═════ Listed entries

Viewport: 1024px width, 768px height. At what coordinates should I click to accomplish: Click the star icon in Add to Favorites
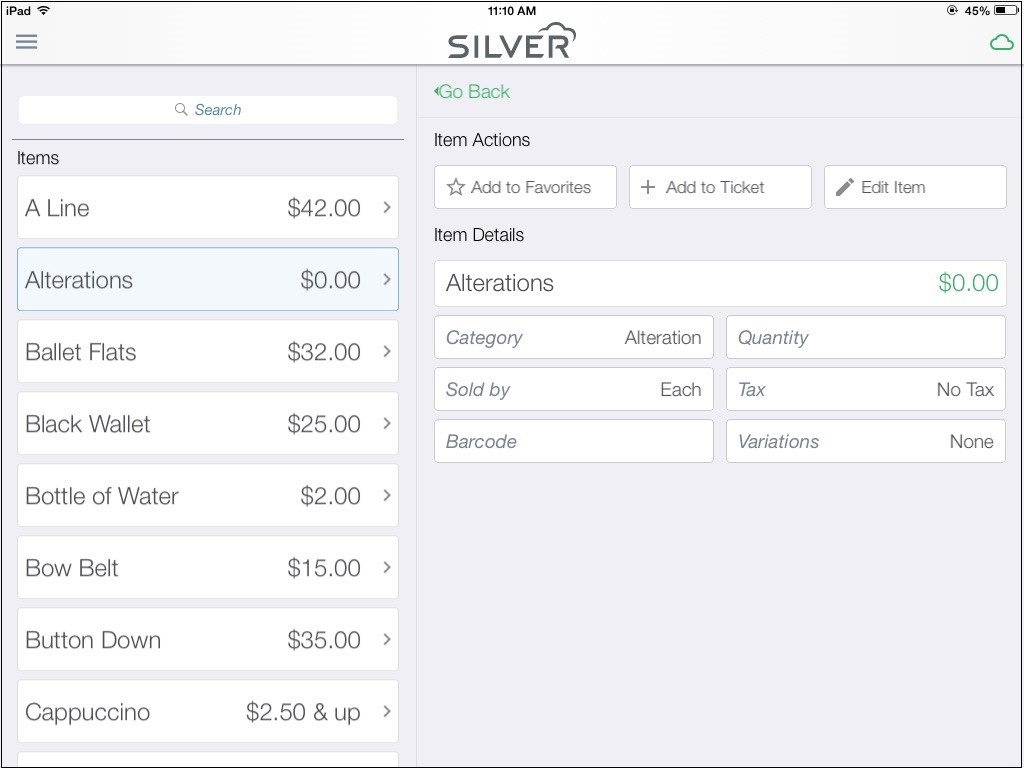[x=455, y=187]
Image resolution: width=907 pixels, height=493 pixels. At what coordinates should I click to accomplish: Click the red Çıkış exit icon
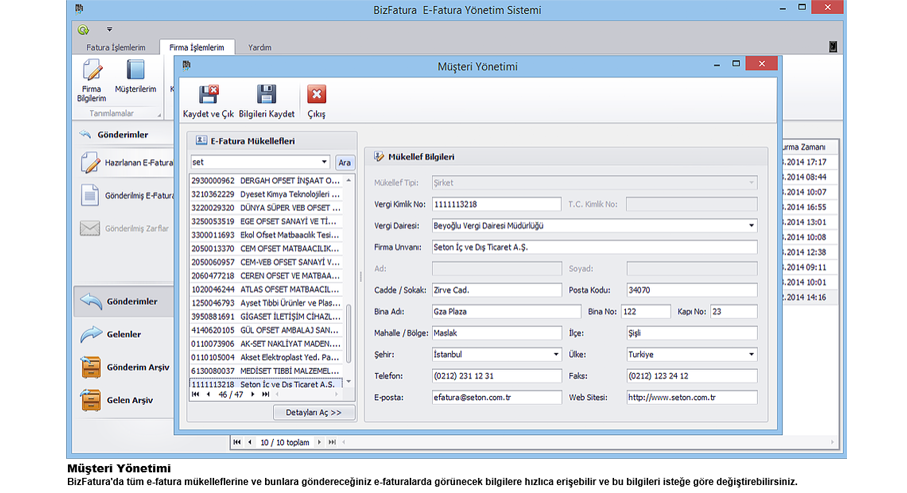click(x=316, y=95)
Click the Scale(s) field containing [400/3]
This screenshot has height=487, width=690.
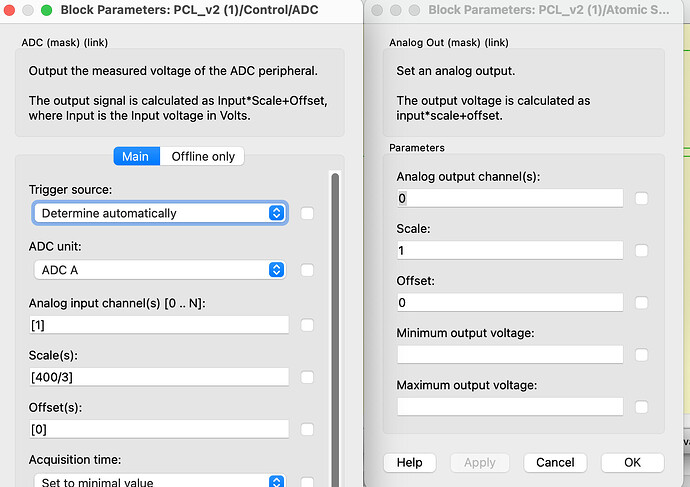coord(160,377)
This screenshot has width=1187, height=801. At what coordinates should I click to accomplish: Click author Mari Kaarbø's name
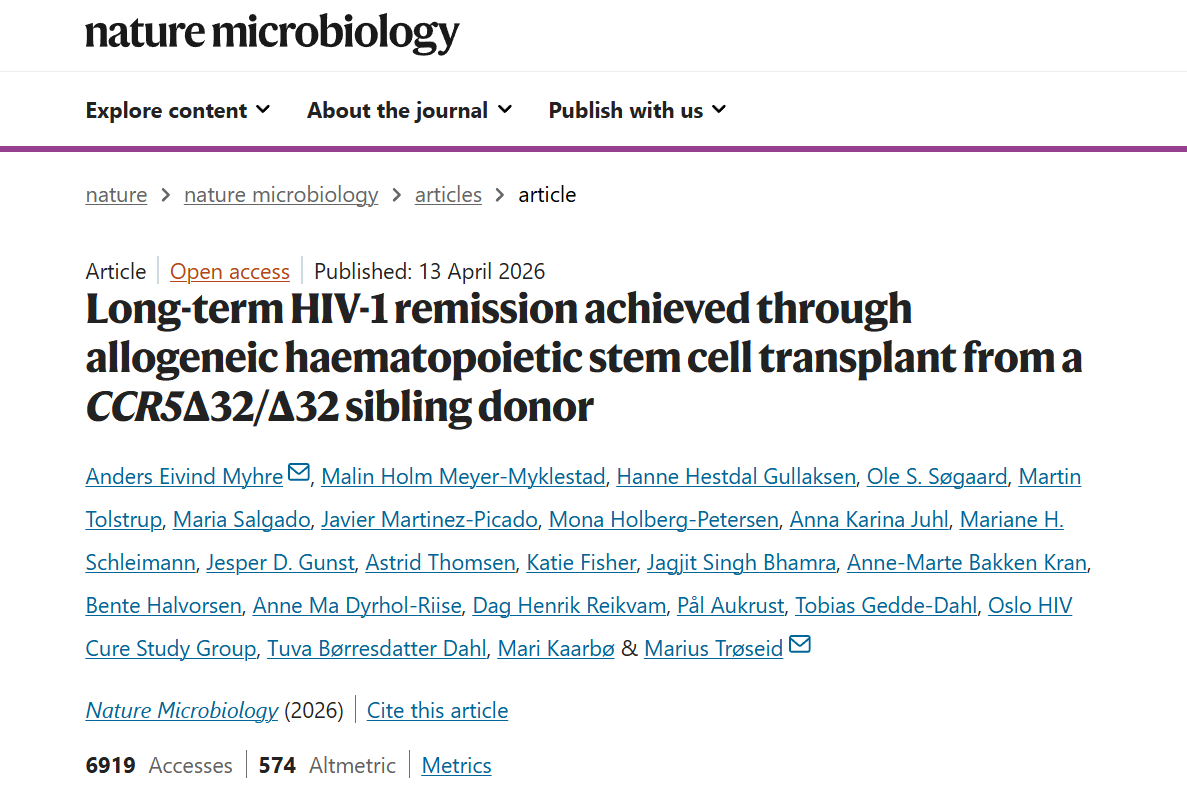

══════════

Problem to solve >> Turn the stretch from the line that contains "Image resolution: width=907" through the line that contains "click(x=316, y=95)" into a Markdown table with the columns n and Line, numbering each line and skipping blank ones. Leave the pictures out.

Output of the task >>
| n | Line |
|---|---|
| 1 | Image resolution: width=907 pixels, height=493 pixels. At what coordinates should I click to accomplish: Click the red Çıkış exit icon |
| 2 | click(x=316, y=95) |